## [EXERCISE]
Output every line of the material from the one containing "Switch to the Synchronization tab" down to the one containing "674x401 pixels.", inclusive, as a JSON list of strings with one string per line and blank lines omitted.

## begin DATA

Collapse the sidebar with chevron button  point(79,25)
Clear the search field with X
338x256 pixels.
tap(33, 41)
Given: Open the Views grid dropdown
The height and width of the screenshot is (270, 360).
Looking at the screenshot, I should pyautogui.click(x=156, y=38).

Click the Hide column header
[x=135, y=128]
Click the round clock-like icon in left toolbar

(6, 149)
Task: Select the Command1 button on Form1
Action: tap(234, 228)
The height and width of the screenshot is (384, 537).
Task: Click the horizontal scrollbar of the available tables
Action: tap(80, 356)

## end DATA
## begin DATA

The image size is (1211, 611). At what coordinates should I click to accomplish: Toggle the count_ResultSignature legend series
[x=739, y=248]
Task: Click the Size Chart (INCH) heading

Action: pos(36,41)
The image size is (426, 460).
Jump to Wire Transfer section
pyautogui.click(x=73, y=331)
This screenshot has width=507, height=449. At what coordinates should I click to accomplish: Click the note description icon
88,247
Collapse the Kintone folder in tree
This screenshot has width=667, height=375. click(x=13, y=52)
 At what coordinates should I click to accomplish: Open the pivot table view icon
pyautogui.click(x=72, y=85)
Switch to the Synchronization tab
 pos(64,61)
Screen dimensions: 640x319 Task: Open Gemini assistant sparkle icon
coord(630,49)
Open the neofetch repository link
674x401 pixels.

## end DATA
## begin DATA

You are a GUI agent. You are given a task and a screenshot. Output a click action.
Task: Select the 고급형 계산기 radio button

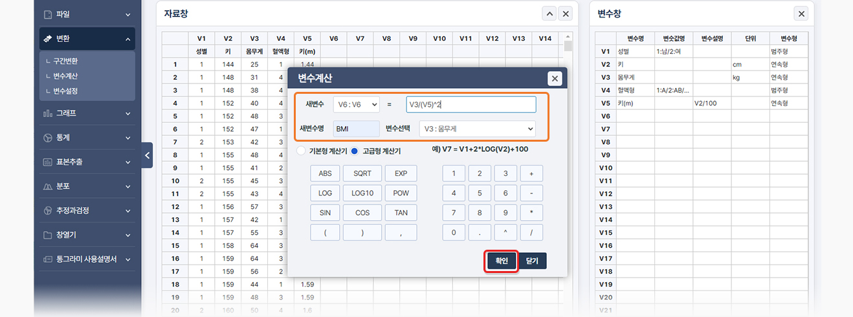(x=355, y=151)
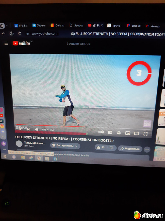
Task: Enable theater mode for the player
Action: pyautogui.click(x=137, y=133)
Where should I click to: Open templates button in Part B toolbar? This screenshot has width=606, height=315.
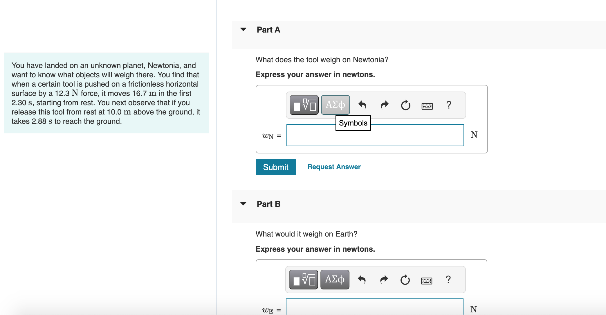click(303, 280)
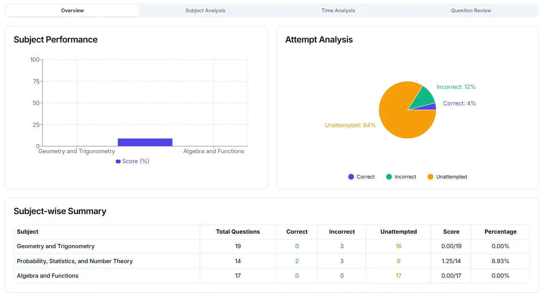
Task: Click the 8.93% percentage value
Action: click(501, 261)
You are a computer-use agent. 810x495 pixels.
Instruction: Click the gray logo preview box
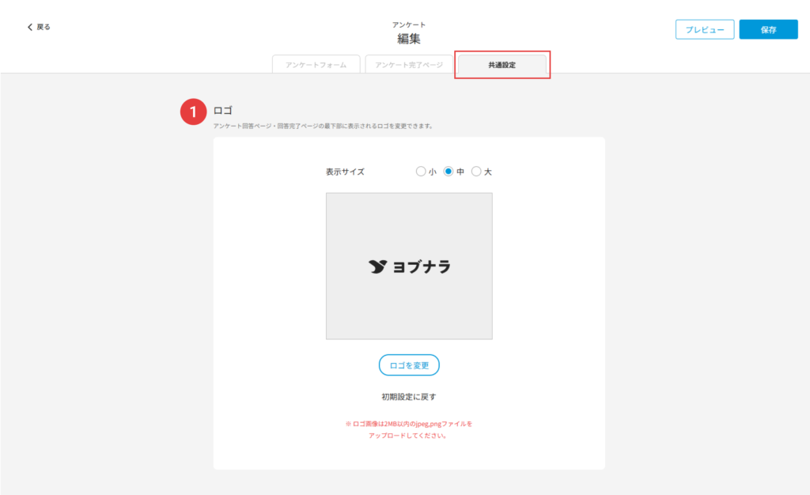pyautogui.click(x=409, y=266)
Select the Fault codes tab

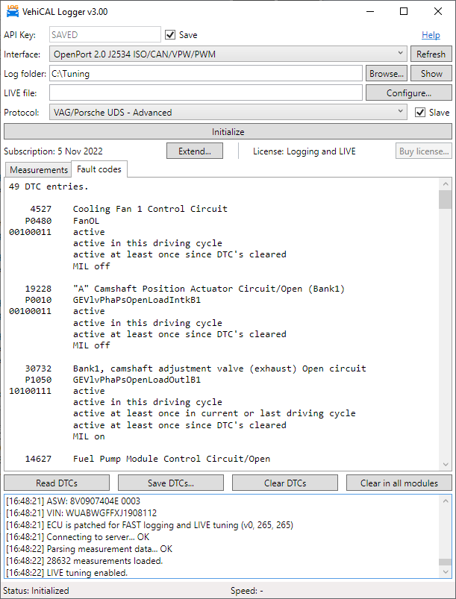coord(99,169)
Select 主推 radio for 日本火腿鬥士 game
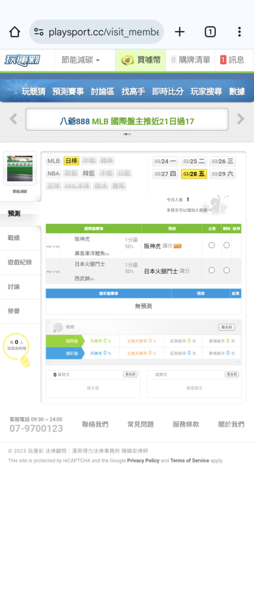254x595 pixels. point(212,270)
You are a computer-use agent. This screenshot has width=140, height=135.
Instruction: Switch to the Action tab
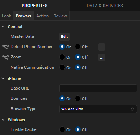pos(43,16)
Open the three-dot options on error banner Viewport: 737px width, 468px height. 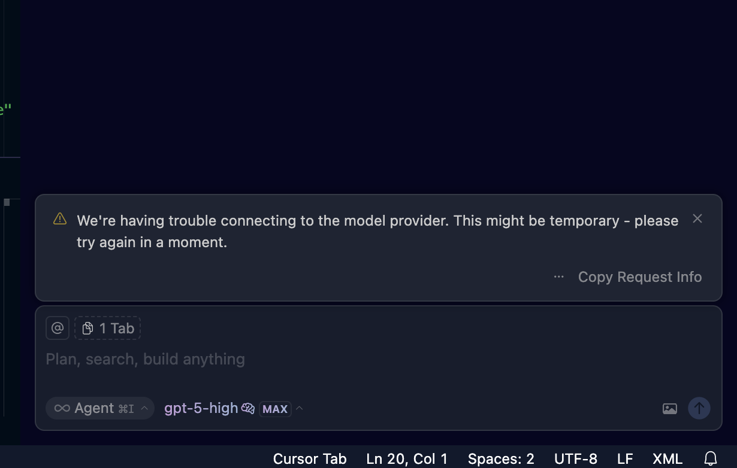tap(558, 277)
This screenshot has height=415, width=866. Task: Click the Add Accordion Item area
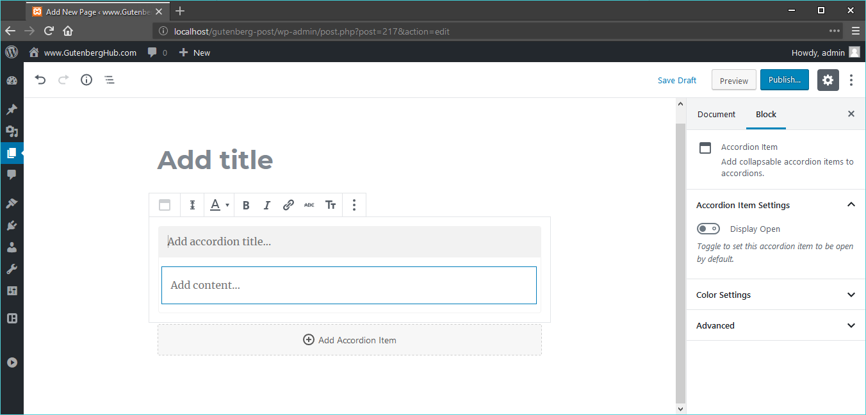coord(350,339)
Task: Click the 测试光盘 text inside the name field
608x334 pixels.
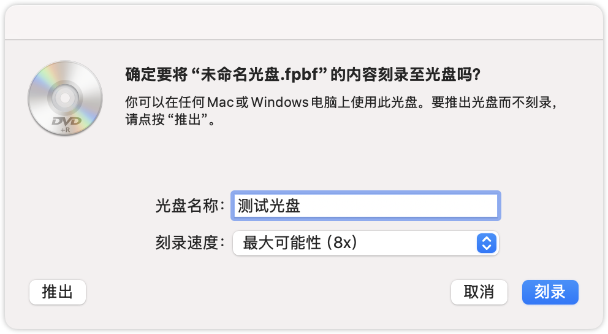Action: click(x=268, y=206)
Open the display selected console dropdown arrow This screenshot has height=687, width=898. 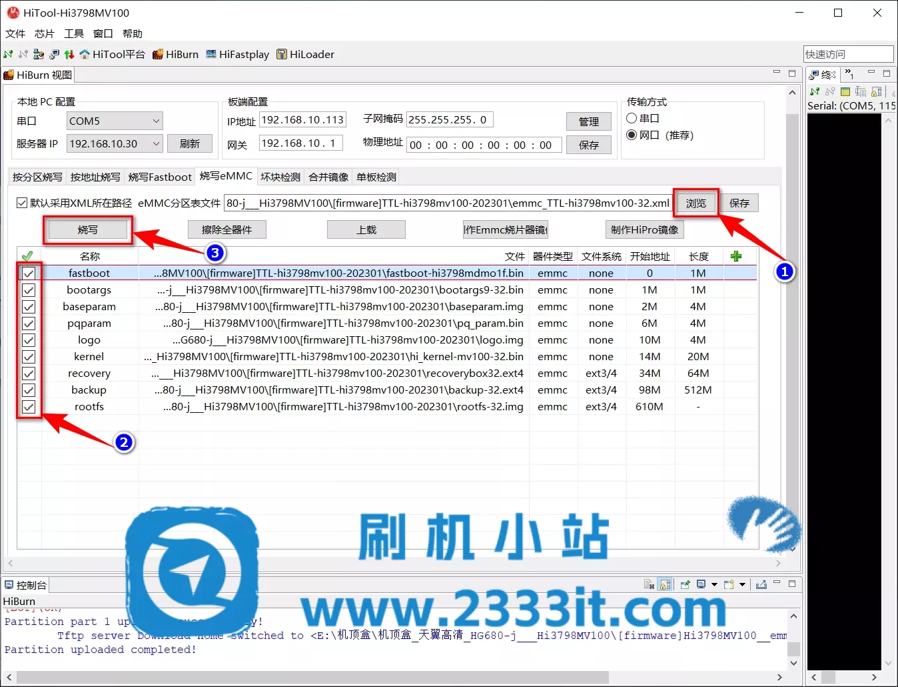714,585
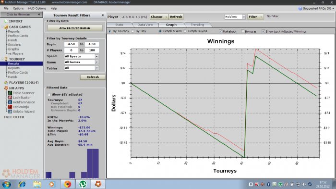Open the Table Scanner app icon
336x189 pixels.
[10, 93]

## end DATA

## [ANSWER TO THIS TASK]
[
  "Switch to the Synchronization tab",
  " pos(64,61)",
  "Screen dimensions: 640x319 Task: Open Gemini assistant sparkle icon",
  "coord(630,49)",
  "Open the neofetch repository link",
  "674x401 pixels."
]